[Required work] What do the lines say, reproduced word for word, from the first of the entries below through the line bearing "XƏBƏR LENTİ (447, 1715)"?

(Stored data entries)

┏━━

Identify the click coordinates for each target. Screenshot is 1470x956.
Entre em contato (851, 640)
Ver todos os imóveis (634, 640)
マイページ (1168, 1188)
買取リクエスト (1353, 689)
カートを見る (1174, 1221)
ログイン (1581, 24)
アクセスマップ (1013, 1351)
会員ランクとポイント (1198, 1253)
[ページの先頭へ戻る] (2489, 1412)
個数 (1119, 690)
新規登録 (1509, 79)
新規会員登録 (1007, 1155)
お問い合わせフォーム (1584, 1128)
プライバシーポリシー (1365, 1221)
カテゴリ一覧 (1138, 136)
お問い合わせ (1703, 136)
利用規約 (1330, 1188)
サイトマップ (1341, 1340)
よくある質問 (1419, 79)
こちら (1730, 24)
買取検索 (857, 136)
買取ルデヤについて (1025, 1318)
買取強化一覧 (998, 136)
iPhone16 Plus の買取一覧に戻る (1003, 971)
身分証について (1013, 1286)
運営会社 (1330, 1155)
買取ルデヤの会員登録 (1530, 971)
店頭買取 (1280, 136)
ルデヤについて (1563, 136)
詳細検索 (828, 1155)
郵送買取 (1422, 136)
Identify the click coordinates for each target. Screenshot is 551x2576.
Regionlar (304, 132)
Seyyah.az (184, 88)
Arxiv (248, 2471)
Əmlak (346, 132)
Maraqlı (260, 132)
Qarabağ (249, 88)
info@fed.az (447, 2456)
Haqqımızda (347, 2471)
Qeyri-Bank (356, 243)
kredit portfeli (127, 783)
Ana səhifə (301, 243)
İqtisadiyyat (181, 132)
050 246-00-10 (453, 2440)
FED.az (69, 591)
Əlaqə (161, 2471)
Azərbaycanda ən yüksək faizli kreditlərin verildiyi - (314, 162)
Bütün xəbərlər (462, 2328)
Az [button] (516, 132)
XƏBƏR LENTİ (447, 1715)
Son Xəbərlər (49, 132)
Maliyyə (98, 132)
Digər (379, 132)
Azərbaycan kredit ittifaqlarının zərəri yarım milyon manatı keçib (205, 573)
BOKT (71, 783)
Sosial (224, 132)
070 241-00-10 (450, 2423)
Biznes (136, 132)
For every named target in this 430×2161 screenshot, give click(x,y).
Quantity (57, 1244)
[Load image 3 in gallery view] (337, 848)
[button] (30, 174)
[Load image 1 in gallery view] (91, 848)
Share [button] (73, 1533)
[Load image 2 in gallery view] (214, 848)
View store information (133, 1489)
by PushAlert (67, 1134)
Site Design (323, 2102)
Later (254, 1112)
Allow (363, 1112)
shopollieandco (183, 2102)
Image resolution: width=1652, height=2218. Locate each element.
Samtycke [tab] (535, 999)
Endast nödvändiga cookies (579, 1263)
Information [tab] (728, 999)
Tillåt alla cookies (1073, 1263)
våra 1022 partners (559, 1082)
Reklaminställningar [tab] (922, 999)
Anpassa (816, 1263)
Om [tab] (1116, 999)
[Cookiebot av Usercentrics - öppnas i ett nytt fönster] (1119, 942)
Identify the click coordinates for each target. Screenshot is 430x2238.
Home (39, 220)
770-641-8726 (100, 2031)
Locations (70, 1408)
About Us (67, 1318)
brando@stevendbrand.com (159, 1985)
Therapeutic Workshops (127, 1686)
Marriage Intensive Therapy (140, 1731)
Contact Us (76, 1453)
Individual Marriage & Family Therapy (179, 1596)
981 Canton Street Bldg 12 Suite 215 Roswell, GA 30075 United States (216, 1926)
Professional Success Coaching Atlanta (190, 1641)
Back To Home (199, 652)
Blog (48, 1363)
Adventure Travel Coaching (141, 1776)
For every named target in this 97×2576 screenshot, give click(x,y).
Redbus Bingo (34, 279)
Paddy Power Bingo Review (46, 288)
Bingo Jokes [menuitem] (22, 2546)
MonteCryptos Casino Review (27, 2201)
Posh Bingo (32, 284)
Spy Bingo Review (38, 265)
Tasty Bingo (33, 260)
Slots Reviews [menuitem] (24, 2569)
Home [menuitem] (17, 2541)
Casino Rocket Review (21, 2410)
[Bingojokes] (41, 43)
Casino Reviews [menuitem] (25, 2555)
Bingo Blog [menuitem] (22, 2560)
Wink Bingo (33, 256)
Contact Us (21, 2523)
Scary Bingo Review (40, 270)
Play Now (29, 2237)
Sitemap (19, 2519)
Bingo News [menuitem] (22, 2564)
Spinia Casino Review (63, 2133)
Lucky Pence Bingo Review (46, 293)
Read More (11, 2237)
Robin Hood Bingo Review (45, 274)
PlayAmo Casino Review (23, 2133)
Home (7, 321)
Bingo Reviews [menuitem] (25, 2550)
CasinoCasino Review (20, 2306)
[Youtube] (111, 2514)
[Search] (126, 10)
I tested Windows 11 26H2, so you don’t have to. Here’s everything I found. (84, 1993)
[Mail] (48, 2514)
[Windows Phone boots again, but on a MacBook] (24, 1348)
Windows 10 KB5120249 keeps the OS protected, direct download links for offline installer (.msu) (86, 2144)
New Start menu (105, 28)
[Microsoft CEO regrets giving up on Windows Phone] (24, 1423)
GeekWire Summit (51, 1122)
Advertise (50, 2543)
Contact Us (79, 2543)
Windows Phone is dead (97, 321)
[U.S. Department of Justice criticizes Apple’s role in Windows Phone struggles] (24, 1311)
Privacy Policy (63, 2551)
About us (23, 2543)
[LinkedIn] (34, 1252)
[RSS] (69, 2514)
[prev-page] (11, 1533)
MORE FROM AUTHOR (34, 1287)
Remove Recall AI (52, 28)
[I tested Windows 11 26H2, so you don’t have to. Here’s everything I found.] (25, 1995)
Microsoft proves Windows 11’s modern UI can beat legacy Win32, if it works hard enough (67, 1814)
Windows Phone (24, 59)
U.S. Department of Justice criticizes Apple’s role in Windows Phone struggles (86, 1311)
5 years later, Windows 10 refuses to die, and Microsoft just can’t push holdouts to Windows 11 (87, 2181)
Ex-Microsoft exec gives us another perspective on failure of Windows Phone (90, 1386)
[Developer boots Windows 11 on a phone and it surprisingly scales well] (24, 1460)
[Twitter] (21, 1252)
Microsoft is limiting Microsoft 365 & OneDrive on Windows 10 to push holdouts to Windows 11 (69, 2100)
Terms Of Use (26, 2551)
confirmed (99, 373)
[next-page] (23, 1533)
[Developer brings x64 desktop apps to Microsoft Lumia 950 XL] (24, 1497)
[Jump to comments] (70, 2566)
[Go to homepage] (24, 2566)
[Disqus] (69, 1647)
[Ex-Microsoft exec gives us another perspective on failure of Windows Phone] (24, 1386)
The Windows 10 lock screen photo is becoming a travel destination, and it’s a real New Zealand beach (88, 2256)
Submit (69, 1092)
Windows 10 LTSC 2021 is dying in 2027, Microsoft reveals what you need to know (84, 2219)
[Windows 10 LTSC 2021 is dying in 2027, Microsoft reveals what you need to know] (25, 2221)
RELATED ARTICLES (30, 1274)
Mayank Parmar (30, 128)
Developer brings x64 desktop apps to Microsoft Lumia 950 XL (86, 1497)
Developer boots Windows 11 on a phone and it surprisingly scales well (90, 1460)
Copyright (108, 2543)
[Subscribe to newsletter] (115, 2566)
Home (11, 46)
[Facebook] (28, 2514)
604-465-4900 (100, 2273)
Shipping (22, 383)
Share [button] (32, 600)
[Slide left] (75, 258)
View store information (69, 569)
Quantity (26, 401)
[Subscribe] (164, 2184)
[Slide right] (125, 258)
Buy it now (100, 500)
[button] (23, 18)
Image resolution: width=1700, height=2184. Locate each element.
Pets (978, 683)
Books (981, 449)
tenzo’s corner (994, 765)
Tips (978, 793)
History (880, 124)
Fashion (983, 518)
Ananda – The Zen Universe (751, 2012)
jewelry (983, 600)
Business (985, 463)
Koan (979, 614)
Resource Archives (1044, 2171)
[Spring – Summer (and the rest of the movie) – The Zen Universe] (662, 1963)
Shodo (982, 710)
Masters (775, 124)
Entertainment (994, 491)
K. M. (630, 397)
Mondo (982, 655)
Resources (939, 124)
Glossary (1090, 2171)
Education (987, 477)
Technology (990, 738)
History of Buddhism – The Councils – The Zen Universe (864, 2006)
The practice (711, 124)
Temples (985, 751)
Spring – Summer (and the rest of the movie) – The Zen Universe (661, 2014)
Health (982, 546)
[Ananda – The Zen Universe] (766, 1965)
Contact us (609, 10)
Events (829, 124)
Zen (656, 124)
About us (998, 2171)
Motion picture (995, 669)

┗━━

[Exercise solution]
Identify the click coordinates for each target. Screenshot is 1470x956.
Entre em contato (851, 640)
Ver todos os imóveis (634, 640)
マイページ (1168, 1188)
買取リクエスト (1353, 689)
カートを見る (1174, 1221)
ログイン (1581, 24)
アクセスマップ (1013, 1351)
会員ランクとポイント (1198, 1253)
[ページの先頭へ戻る] (2489, 1412)
個数 (1119, 690)
新規登録 (1509, 79)
新規会員登録 (1007, 1155)
お問い合わせフォーム (1584, 1128)
プライバシーポリシー (1365, 1221)
カテゴリ一覧 (1138, 136)
お問い合わせ (1703, 136)
利用規約 (1330, 1188)
サイトマップ (1341, 1340)
よくある質問 (1419, 79)
こちら (1730, 24)
買取検索 (857, 136)
買取ルデヤについて (1025, 1318)
買取強化一覧 (998, 136)
iPhone16 Plus の買取一覧に戻る (1003, 971)
身分証について (1013, 1286)
運営会社 (1330, 1155)
買取ルデヤの会員登録 (1530, 971)
店頭買取 (1280, 136)
ルデヤについて (1563, 136)
詳細検索 (828, 1155)
郵送買取 (1422, 136)
Identify the click coordinates for each target. Screenshot is 551x2576.
Regionlar (304, 132)
Seyyah.az (184, 88)
Arxiv (248, 2471)
Əmlak (346, 132)
Maraqlı (260, 132)
Qarabağ (249, 88)
info@fed.az (447, 2456)
Haqqımızda (347, 2471)
Qeyri-Bank (356, 243)
kredit portfeli (127, 783)
Ana səhifə (301, 243)
İqtisadiyyat (181, 132)
050 246-00-10 (453, 2440)
FED.az (69, 591)
Əlaqə (161, 2471)
Azərbaycanda ən yüksək faizli kreditlərin verildiyi - (314, 162)
Bütün xəbərlər (462, 2328)
Az [button] (516, 132)
XƏBƏR LENTİ (447, 1715)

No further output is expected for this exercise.